A Reproducibility and Reference Material

A.1 Purpose of this appendix

This appendix collects supporting material that does not belong in the main lesson flow but is essential for good GWAS practice.

The main lessons focus on concepts and workflows.
This appendix focuses on reproducibility, conventions, and references that learners can return to as needed.

A.2 Reproducibility principles

All analyses in this guide aim to be:

  • reproducible on a fresh system
  • explicit about inputs and assumptions
  • transparent about decisions that affect results

Key practices include:

  • fixed random seeds where applicable
  • explicit software versions
  • saving intermediate results when appropriate
  • separating exploratory work from reported results

A.3 Software environment

A typical environment for this guide includes:

  • Python (3.10+)
  • NumPy, pandas
  • matplotlib
  • statsmodels
  • domain-specific tools introduced later in the guide

Exact versions may evolve over time.
When results matter, always record the environment used.

A.4 Data conventions used in this guide

Throughout the guide, we use consistent conventions:

  • samples are identified by a unique sample_id
  • genotypes are coded additively as 0, 1, or 2
  • missing values are represented explicitly
  • phenotypes and covariates are stored in tidy tables

These conventions make it easier to reason about models and results.

A.5 On thresholds and defaults

Many GWAS steps involve thresholds:

  • missingness cutoffs
  • minor allele frequency filters
  • significance thresholds

Defaults shown in examples are illustrative, not universal.

Always consider:

  • study design
  • sample size
  • population structure
  • downstream goals

There is no single correct set of thresholds.
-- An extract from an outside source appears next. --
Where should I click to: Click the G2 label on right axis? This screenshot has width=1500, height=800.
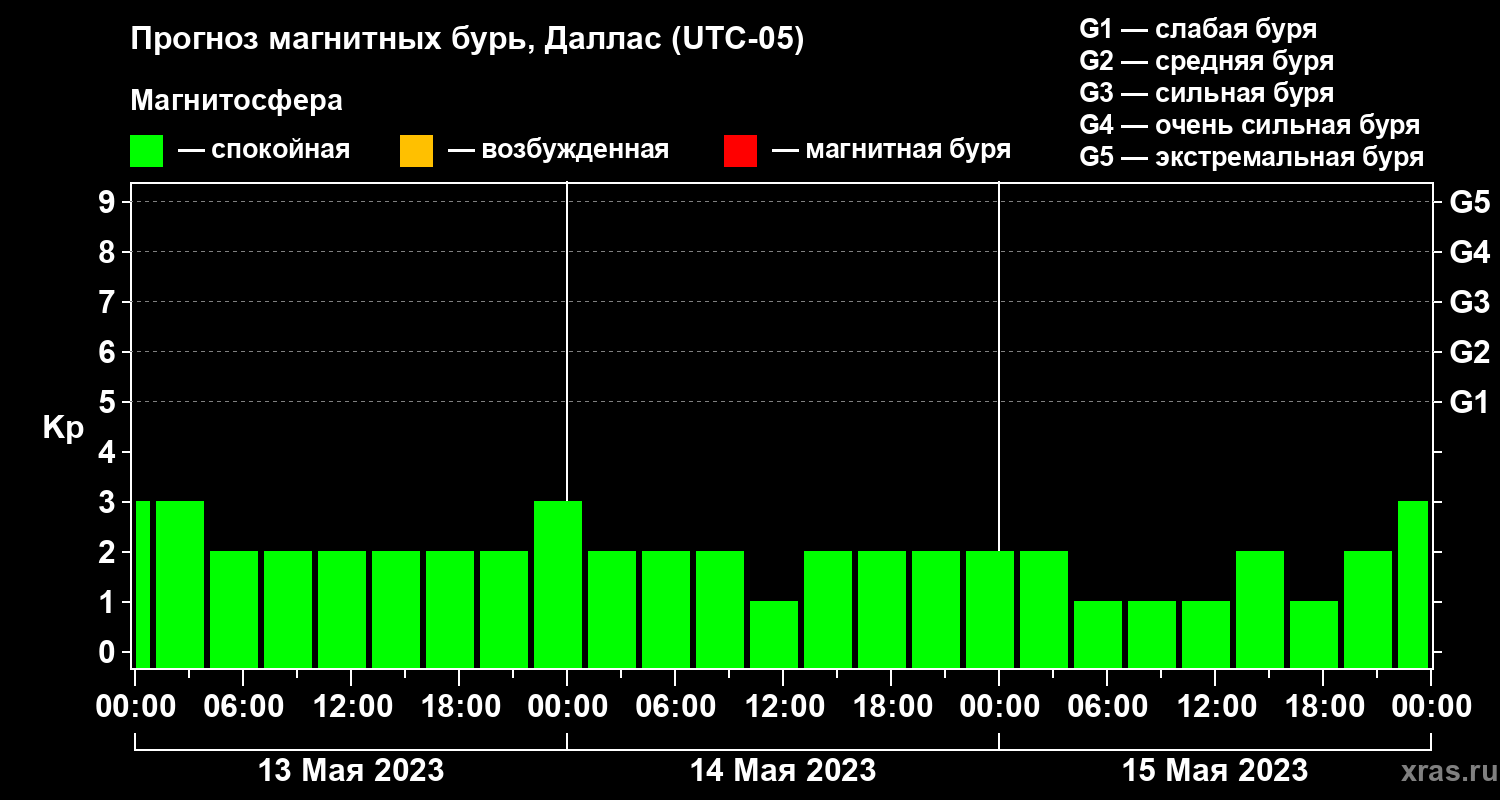(x=1469, y=352)
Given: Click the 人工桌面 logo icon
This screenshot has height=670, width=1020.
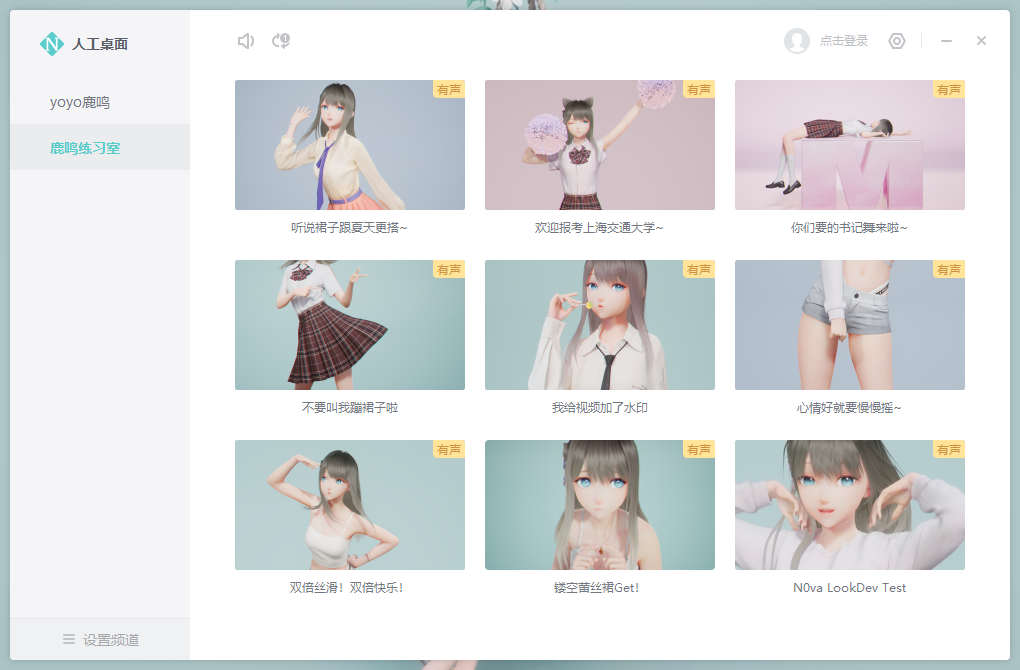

A.6 Reporting GWAS results

When reporting GWAS findings:

  • distinguish statistical significance from biological relevance
  • report effect sizes and uncertainty, not only p values
  • describe quality control and model choices clearly
  • avoid overinterpretation of single-study signals

Clear reporting is as important as correct analysis.

A.7 Further reading

Learners are encouraged to consult primary sources and reviews, including:

  • GWAS methodology reviews
  • papers on population structure and mixed models
  • best-practice guidelines for reproducible research

Specific references are listed in the References section of this guide.